PASSAGE TO READ -
--- START ---

The electric rate schedule under a customer generation/interconnection scenario would have to be adjusted so that when the customer required power from the grid, they would pay a premium price, much like a demand charge to undustrial customers. The cost to the utility is the same as the utility would have to provide the extra power immediately as needed by the customer. This means that all of the infratructure and electric power must be always on the ready. The cost to the install, maintain and purchase power does not change for the utility. The demand charge would have to be very high, as the cost to provide the service is spread over a few kilowatthours. How is this an economic improvement to the customer? The customer must install the generation ( and maintenance), pay for the interconnection, pay a monthly service fee to the grid, then pay a very high demand charge when their system failed; or they required more power then what their DG system could produce. I see no advantage to the customer under this scenario. How is this good policy?

Fouad Dagher

Dear Kenneth,

You bring up many good points in your comments about distributed generation (DG). Indeed these are some of the questions we hope to answer in National Grid’s micro-grid studies. The key to optimizing the value of DG is to make sure it provides value to its owner in both grid-connected and islanded modes of operation. For instance, we know that hospitals are required to install back-up generation to support their operations during power outages, and in most cases their back-up generation is permitted only for that purpose. Essentially they are buying expensive equipment, i.e. the generators, requiring regular O&M, as an insurance policy they hope to never have to use. As an example, In a National Grid’s project in upstate NY, National Grid is looking at scenarios where the hospital’s generation can operate in a grid-connected mode and, under normal grid conditions, entertain the option of bidding into various ISO markets including capacity, regulation and demand response. Participating in the ISO markets may create a new revenue stream for the hospitals, or other custoemrs, during normal conditions, and they would still have their generation for back-up as required. As you mentioned in your remarks, the economics would be related to equipment costs, fuel costs, efficiencies, etc.

--- END ---

SUPPLIED RECORDS -
--- START ---

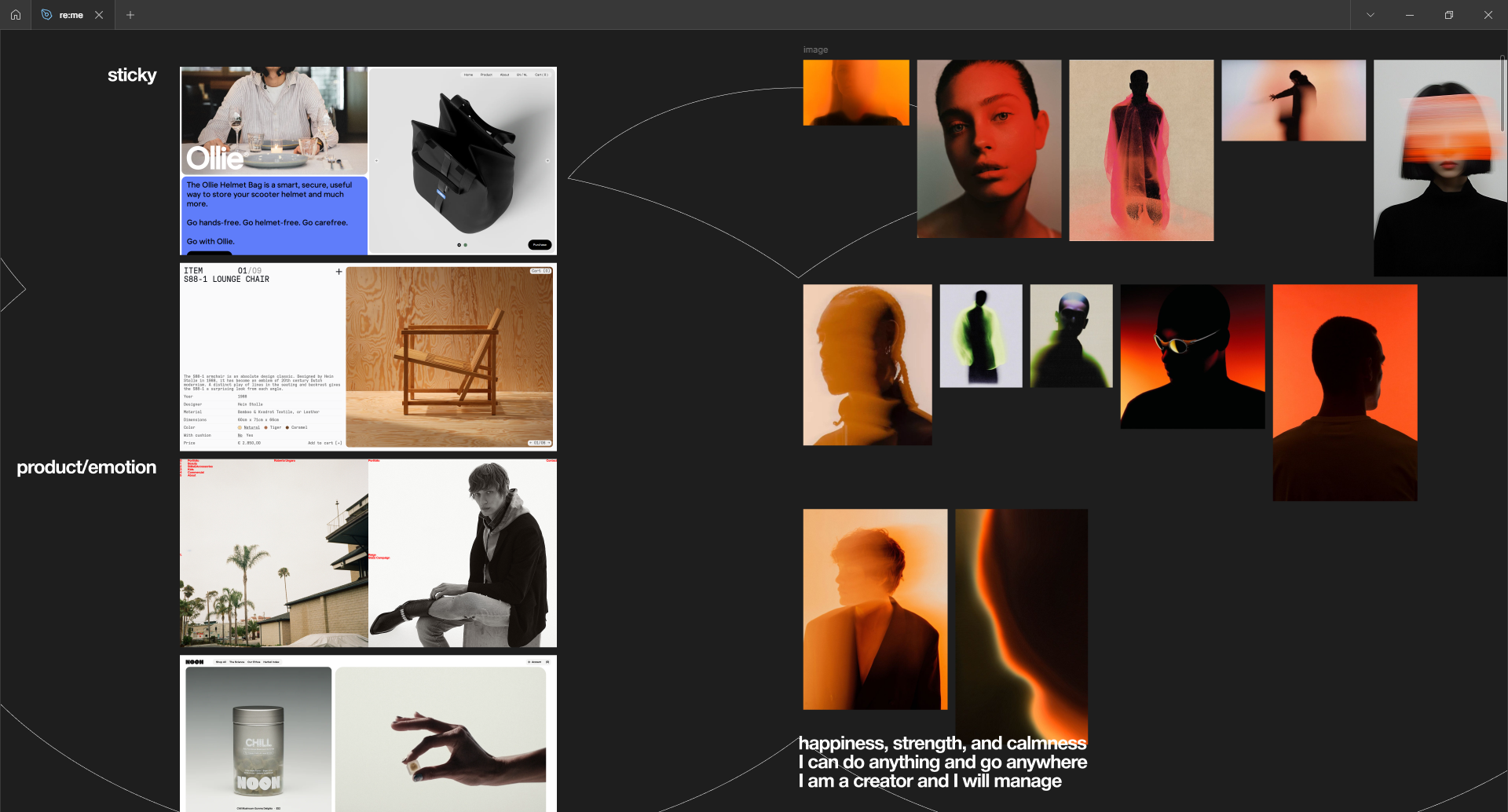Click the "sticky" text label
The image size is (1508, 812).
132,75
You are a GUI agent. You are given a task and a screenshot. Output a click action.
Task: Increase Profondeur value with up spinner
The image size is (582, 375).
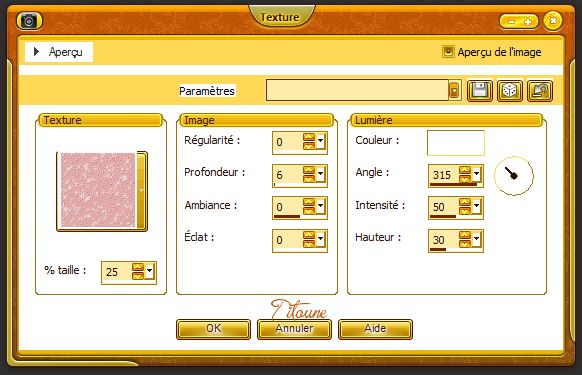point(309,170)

--- END ---
--- START ---

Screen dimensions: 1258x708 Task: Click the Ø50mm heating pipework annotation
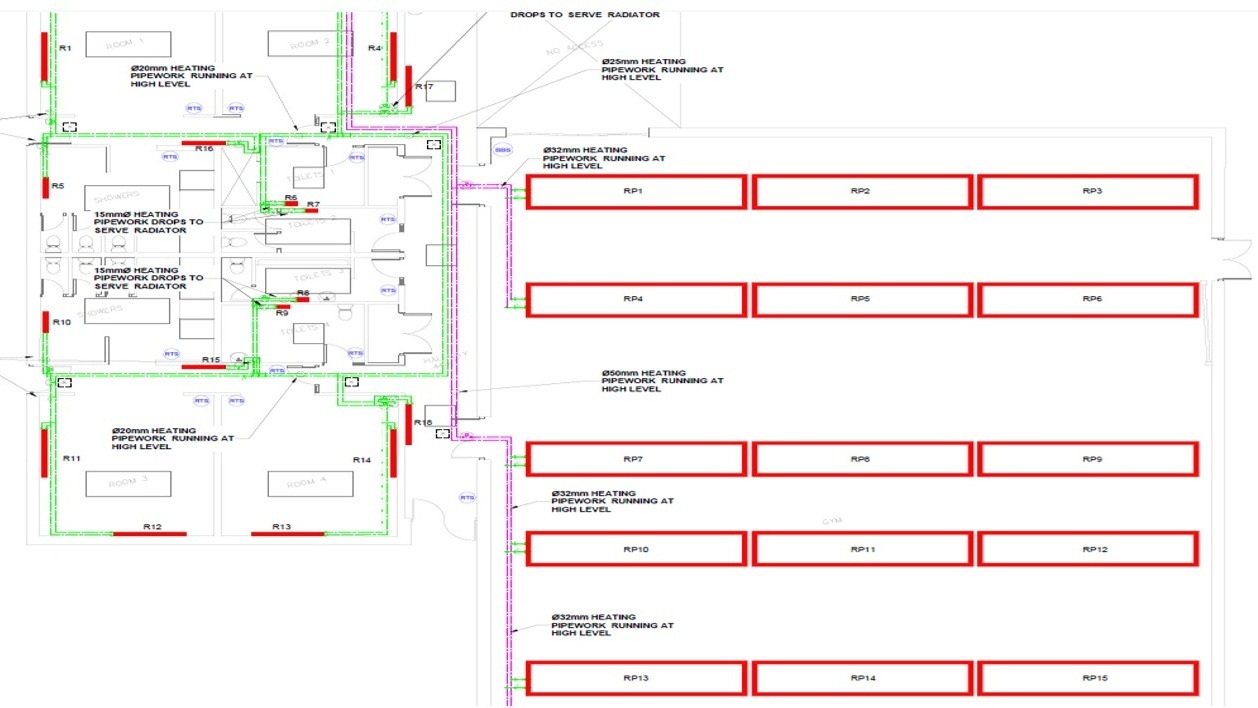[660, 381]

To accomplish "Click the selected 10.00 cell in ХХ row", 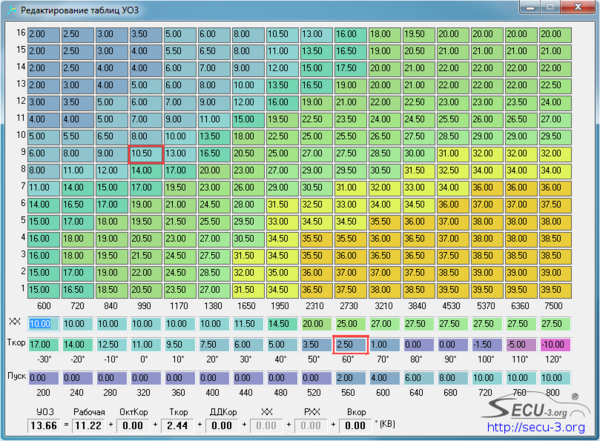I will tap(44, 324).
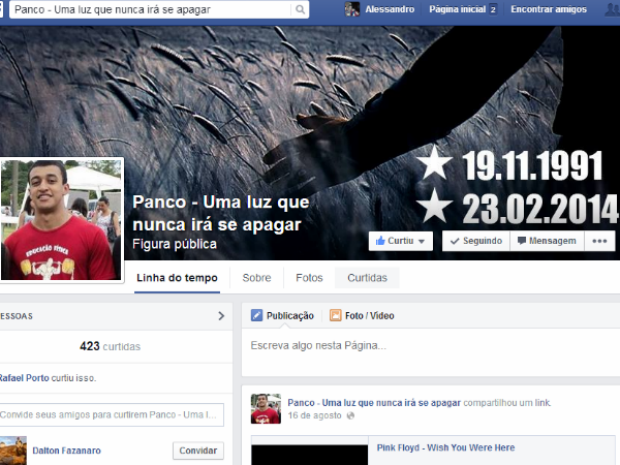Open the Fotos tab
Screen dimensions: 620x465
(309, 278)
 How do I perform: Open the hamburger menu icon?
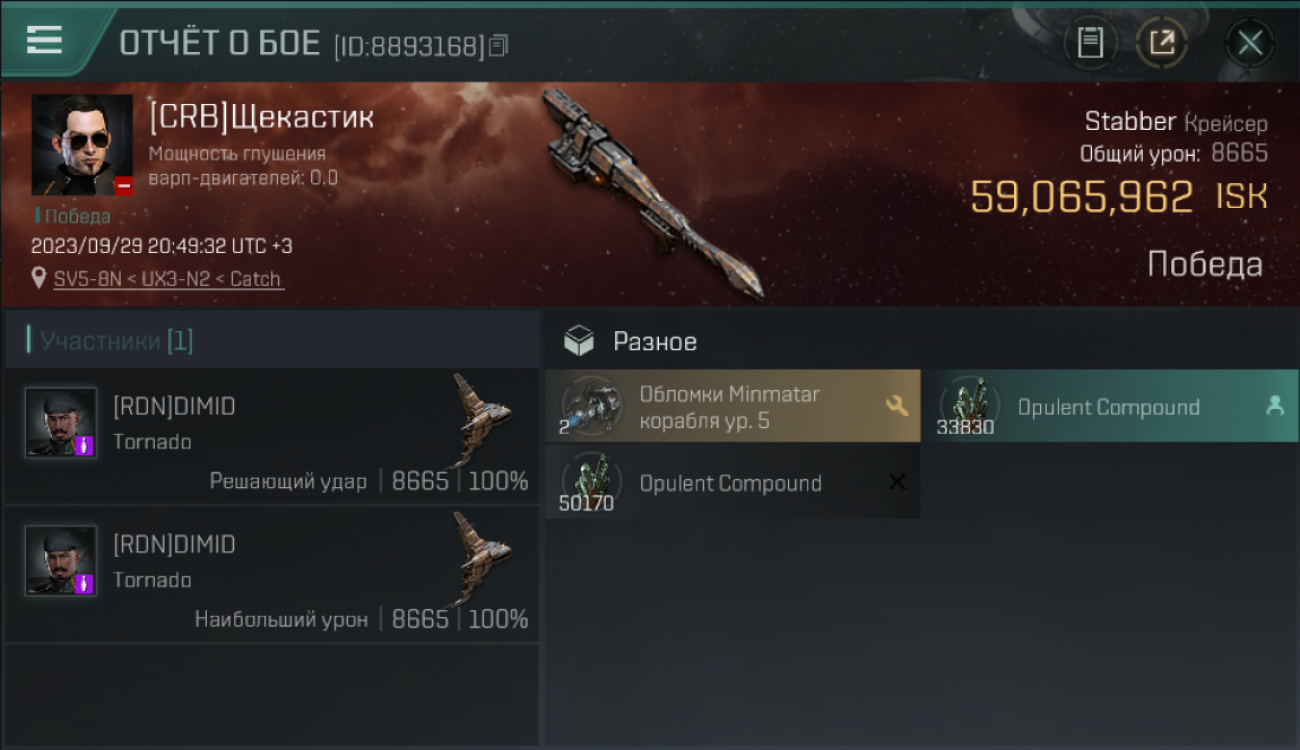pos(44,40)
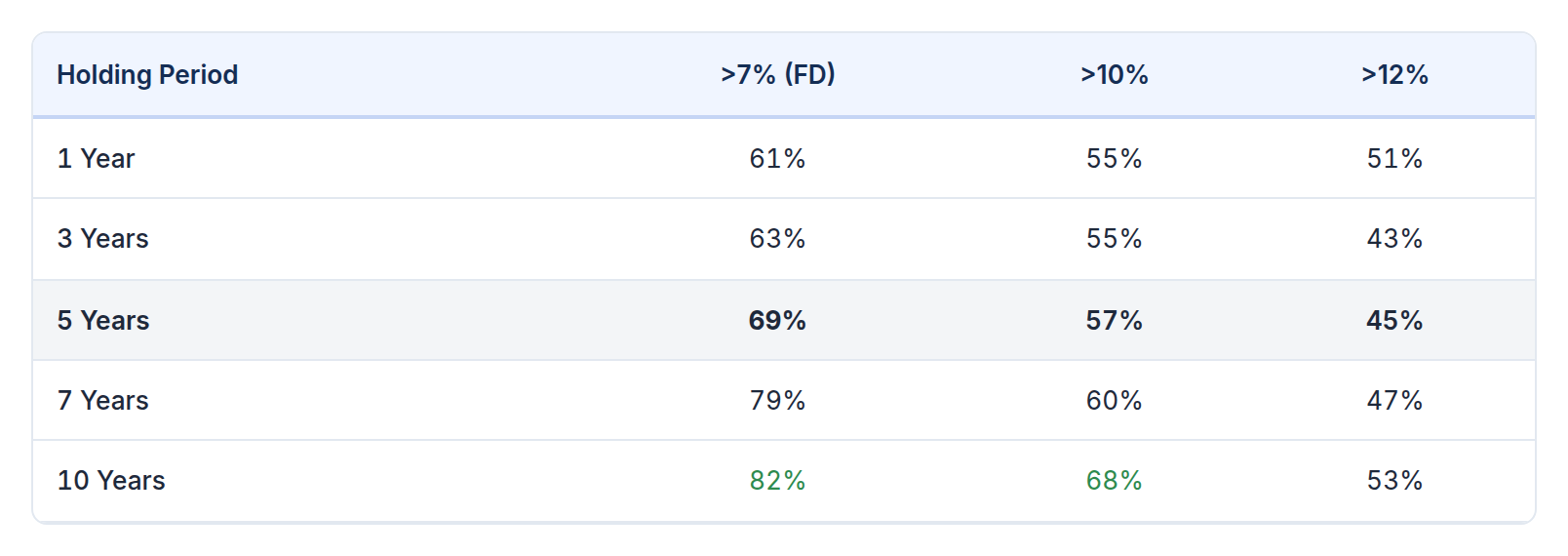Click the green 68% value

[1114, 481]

--- END ---
--- START ---

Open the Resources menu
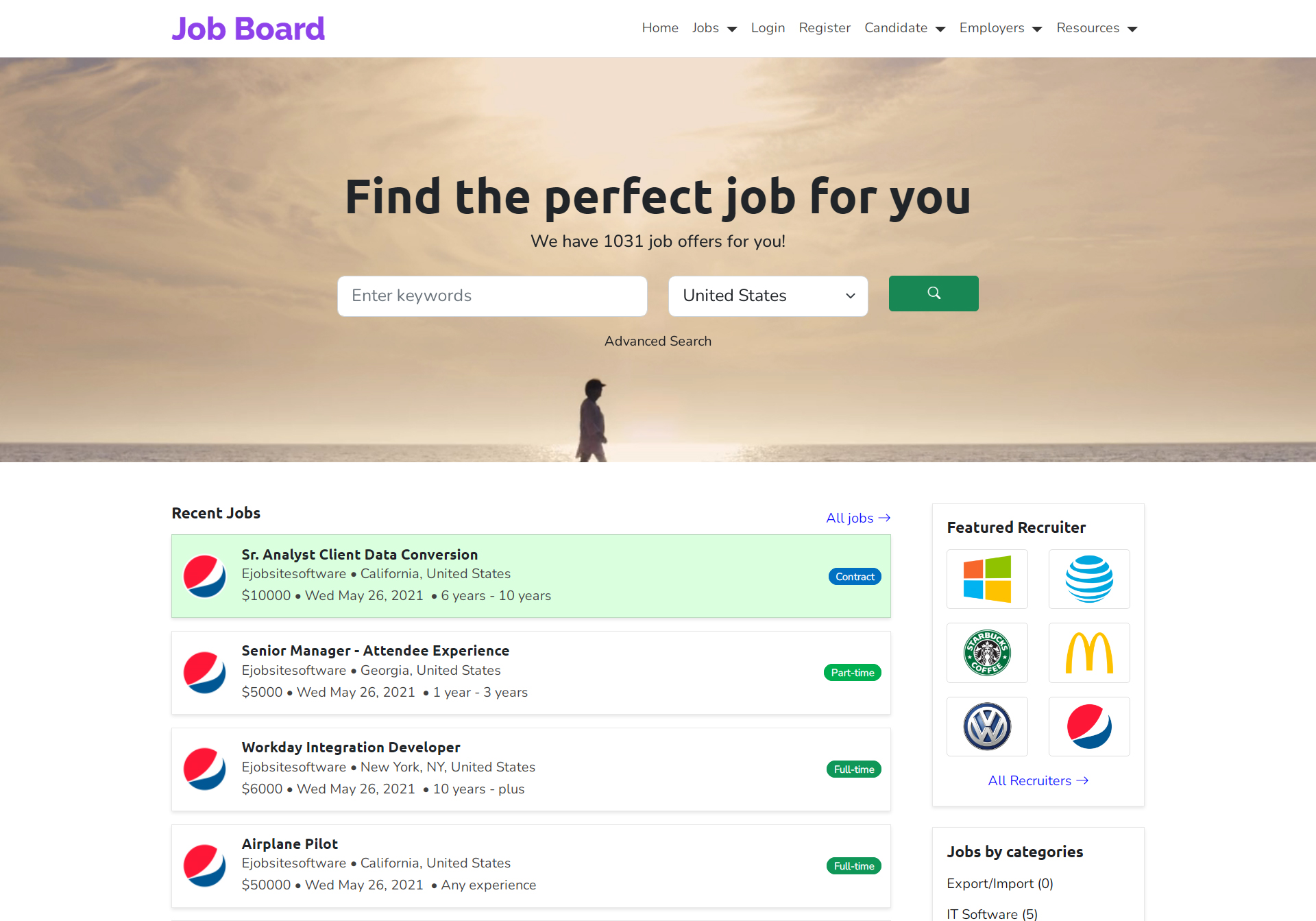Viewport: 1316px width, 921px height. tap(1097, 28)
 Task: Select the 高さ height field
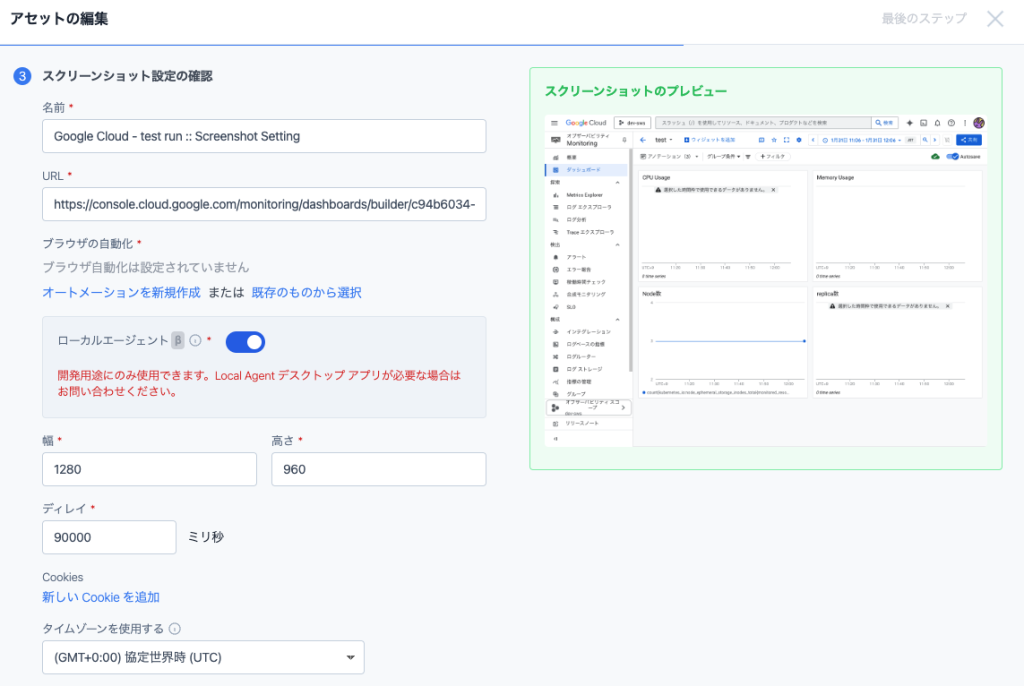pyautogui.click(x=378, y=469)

--- END ---

WHAT IS NEEDED - Continue the exchange about distributed generation and utility rates, starting right after its final sentence.

TASK ANSWER -
Regarding efficiencies, older gen-sets based on reciprocating engines may not be good candidates for long-running applications due to low thermal efficiencies and associated emissions. However, one might be surprised to learn that many of the newer units have vastly improved engine controls and can reach efficiencies in the 40% range, and if used in a combined heat and power (CHP) configuration, efficiencies from 60% to 85% can be achieved, which certainly compares favorably to the 55% – 60% efficiency of a modern large combined-cycle power plant. Emissions from greenhouse gases are also reduced significantly by DG using waste heat. Nuclear power plants have advantage as to cost of fuel and greenhouse gas emissions but not as efficient thermodynamically and their waste heat is normally discharged to environment using cooling water.

With regard to the tariffs needed for these new utility/customer models, the economic evaluations for National Grid studies include “stand-by” charges to cover costs for the utility to make up for the loss of customer generation. As you mentioned, infrastructure and capacity must be “reserved” for that customer should they be generating and experience an unexpected trip. National Grid tries to take into account factors that would positively, or negatively affect a purchasing decision. Overall reliability for the customer can only be improved, because when customer facilities are operating in a grid-connected mode, reliability is determined by the combination of the grid and the DG unit, and during a grid outage the DG will supply the customer load.

So, National Grid thinks there are advantages to a good combination of traditional grid and DG (and micro-grid). In addition to the above, there are transmission & distribution efficiencies to be gained both with generation closer to loads, and also due to the new types of electronic interfaces most of the renewable generation sources will have. Optimized control for all of it will be complex, but both utilities and customers should benefit from a coordinated approach.